Records from a data source:
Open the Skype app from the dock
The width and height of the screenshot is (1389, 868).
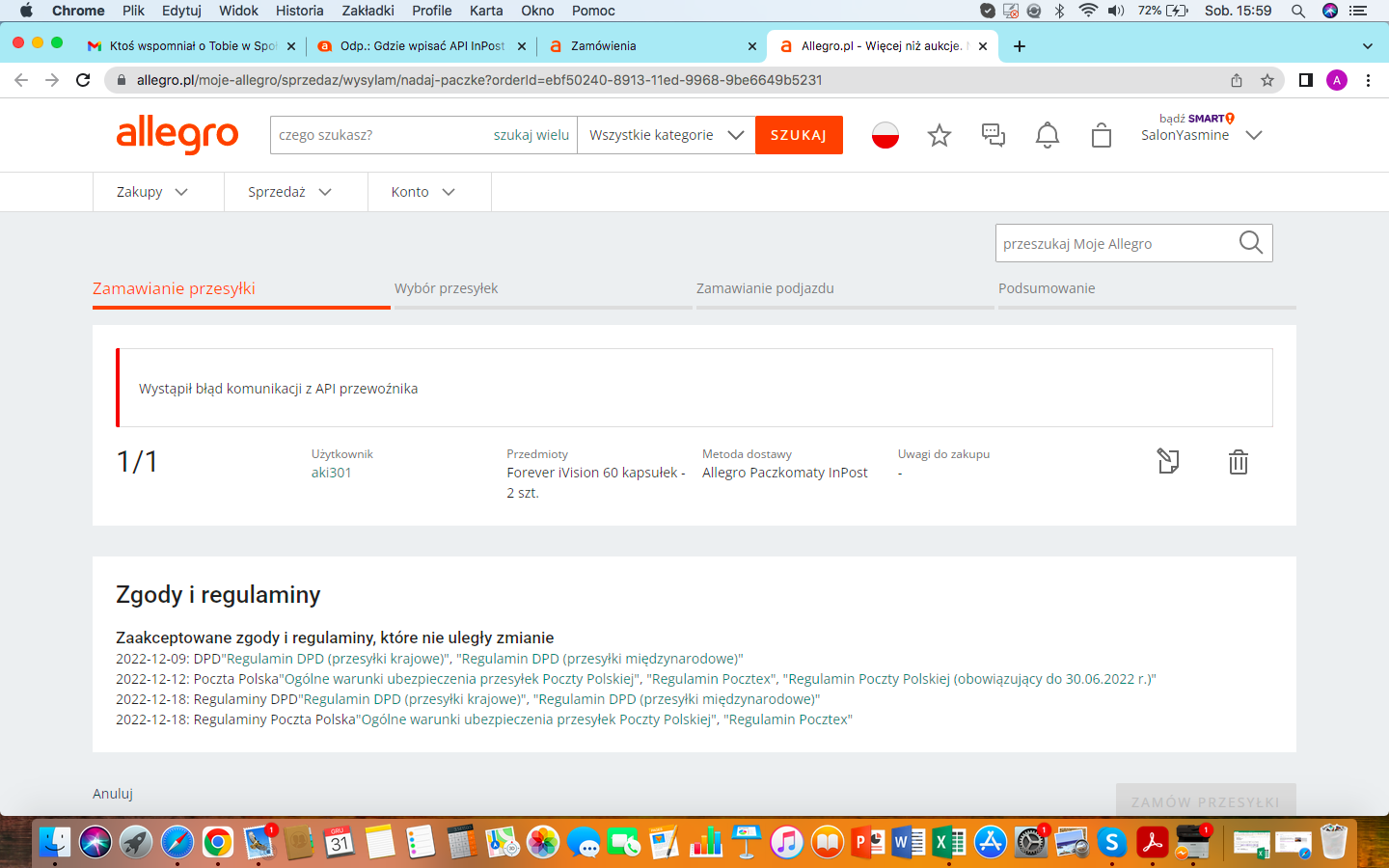coord(1111,842)
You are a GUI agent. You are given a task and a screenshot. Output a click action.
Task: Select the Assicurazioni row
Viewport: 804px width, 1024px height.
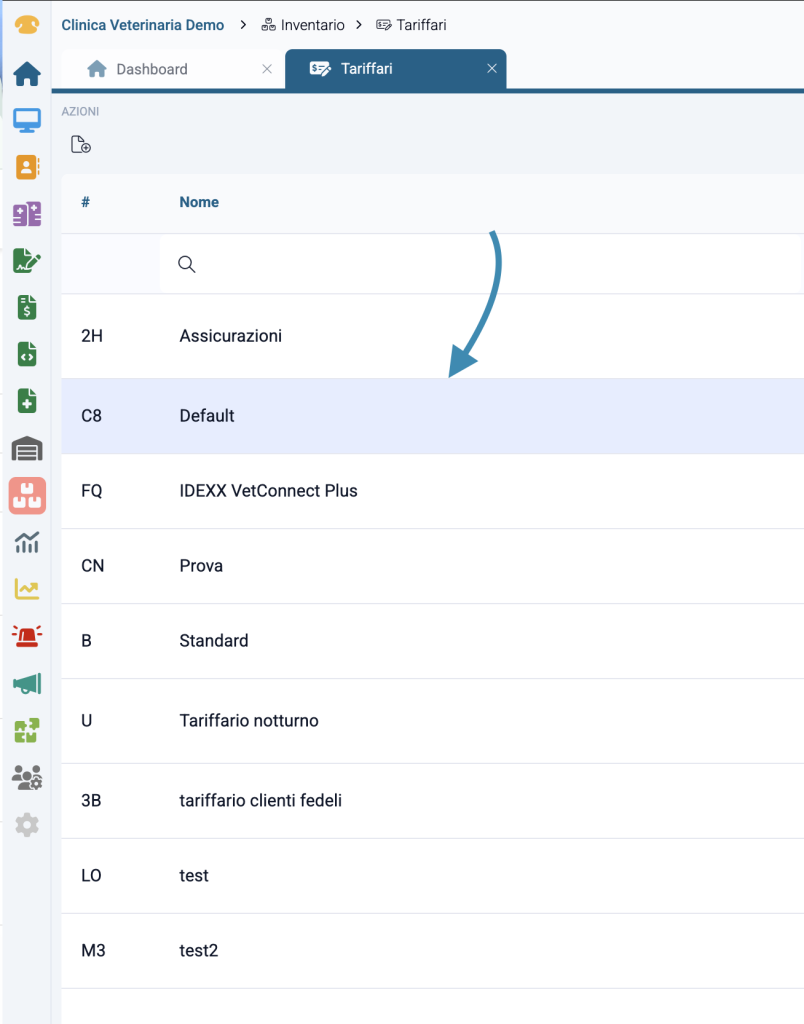231,336
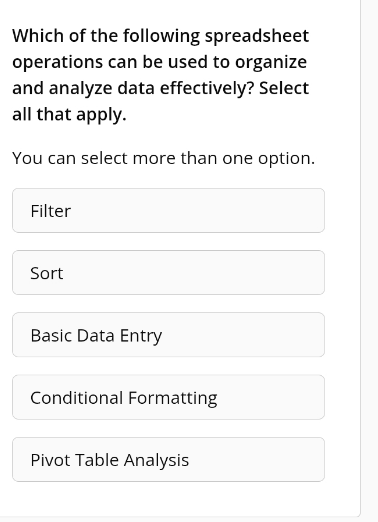Mark Conditional Formatting as an answer
This screenshot has width=378, height=522.
[x=168, y=397]
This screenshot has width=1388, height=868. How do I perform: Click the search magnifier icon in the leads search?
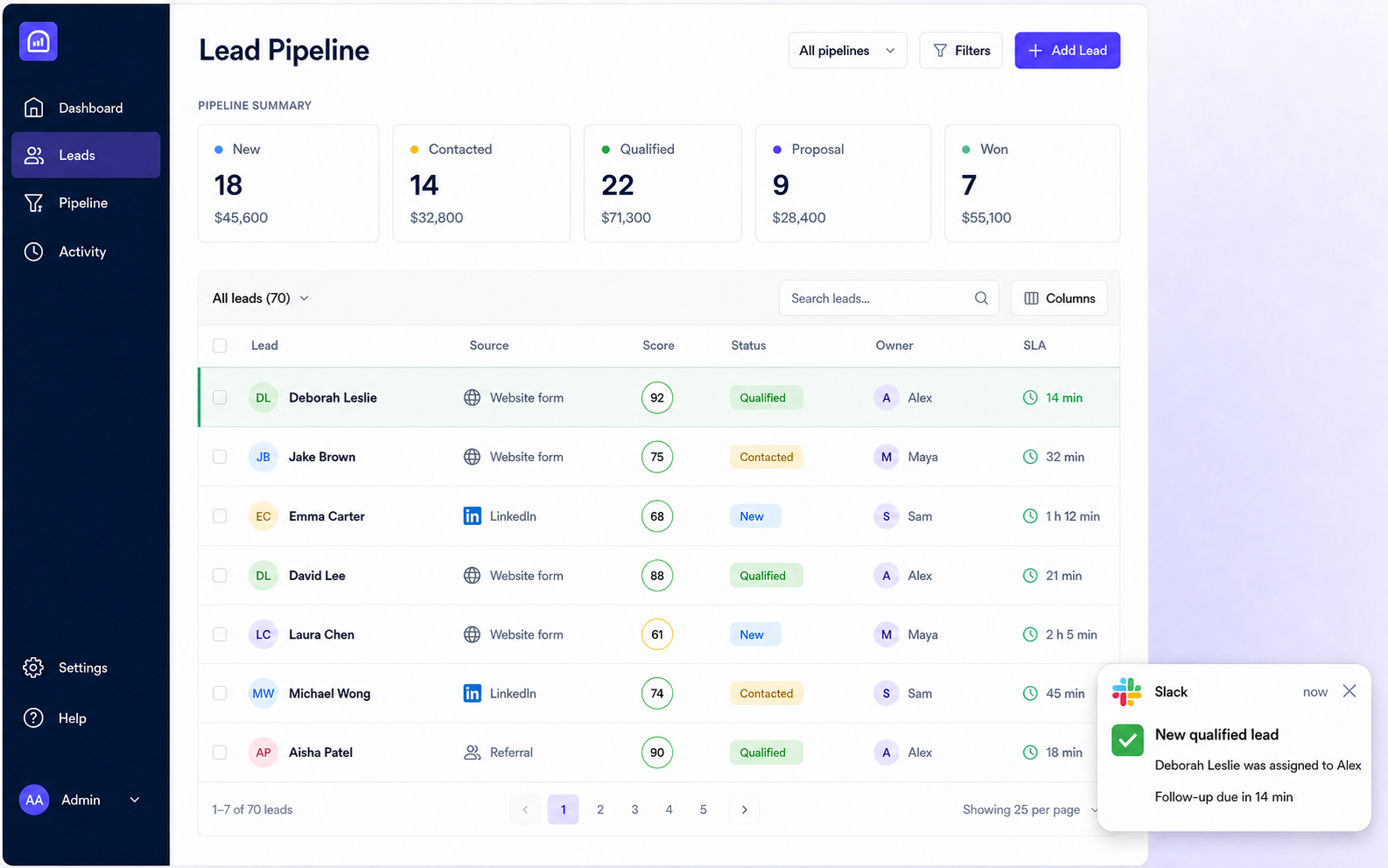point(981,298)
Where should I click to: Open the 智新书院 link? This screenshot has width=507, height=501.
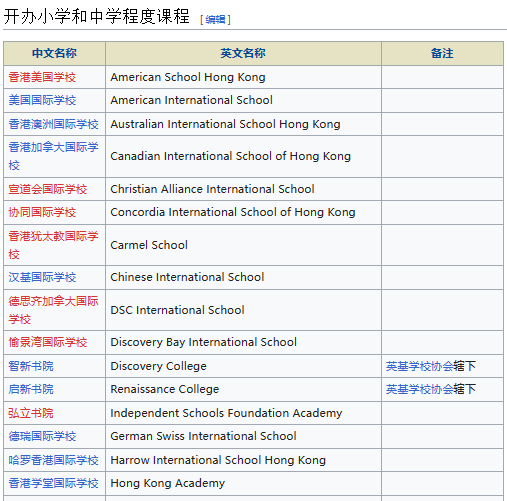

_Exercise requirements_:
Rewrite all of the material with every "Open" changed to "Launch" and everything else left as it is, leaving the pictures out.

_Answer in full_:
Launch the Skype app from the dock
The width and height of the screenshot is (1389, 868).
coord(1111,842)
You are a GUI agent. You are given a task and a screenshot. Output a click action.
Task: Select the Assicurazioni row
Viewport: 804px width, 1024px height.
231,336
Mark Conditional Formatting as an answer
This screenshot has width=378, height=522.
[x=168, y=397]
This screenshot has width=1388, height=868. How do I perform: Click the search magnifier icon in the leads search?
point(981,298)
Where should I click to: Launch the 智新书院 link? This screenshot has width=507, height=501.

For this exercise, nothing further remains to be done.